Poland has been an unwavering opponent of the pipeline ever since, viewing it as a dangerous political project to not just sideline Poland and Ukraine, but make Germany and other Western European powers more dependent on Russian energy.
So it’s not exactly surprising that while much of Europe expressed outrage at the pipeline’s destruction — especially with consensus being for a time that Russia was responsible for destroying its own geopolitical trump card — Polish officials have been somewhere between celebratory and gloating.
“The destruction of Nord Stream, as far as I’m concerned, was a very good thing,” Sikorski told The New Statesman a year later. “The problem with North Stream 2 [the English translation of the pipeline’s name] is not that it was blown up,” tweeted Polish Prime Minister Donald Tusk earlier this month. “The problem is that it was built.”
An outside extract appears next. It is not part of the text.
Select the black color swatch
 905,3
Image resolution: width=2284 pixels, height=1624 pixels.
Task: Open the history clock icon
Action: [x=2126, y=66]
Meanwhile, while Germany has been understandably eager to get to the bottom of who was responsible — the switch-off of Russian gas exports to the country that the attack contributed to has sent its energy market reeling, hastening a process of economically ruinous deindustrialization — Poland has not exactly been helpful. As German investigators followed the trail of evidence to Ukrainians and then Poland, which the saboteurs allegedly used as an operating base from which to plan and resource the operation, they were met with resistance from their counterparts in the fellow NATO state, who dismissed the widespread reports of possible Polish complicity as simply Russian propaganda.
By September last year, angry German investigators were privately accusing the Polish government of having sabotaged their probe and engaged in “obstruction of justice.” One former head of Germany’s foreign intelligence agency, the BND, charged outright that it had done so to “to cover up its own involvement in the attack on the pipelines,” because “operations of such dimensions are inconceivable without the approval of the political leaders of the countries involved.”
In other words, the Polish court’s decision to release the leading suspect last Friday is just the capstone to this alleged Polish campaign of obstruction of Germany’s investigation. The judge who ordered the case closed, it should be noted, was not acting in defiance of the official Polish government position, but in deference to it. Polish officials, including Prime Minister Tusk, repeatedly spoke out publicly against the suspect’s extradition in advance of the ruling.
It all adds to mounting tensions between the two NATO allies, tensions that could strain the alliance should evidence ever surface that Germany’s own ally assisted what is essentially a terrorist attack against it. Lucky for everyone involved, the Ukrainian suspect’s release makes it exceedingly unlikely not only that the perpetrators of the attack will face justice, but that the world ever finds out which larger powers, if any, were behind it and for what reason. It’s not farfetched to wonder if that’s by design.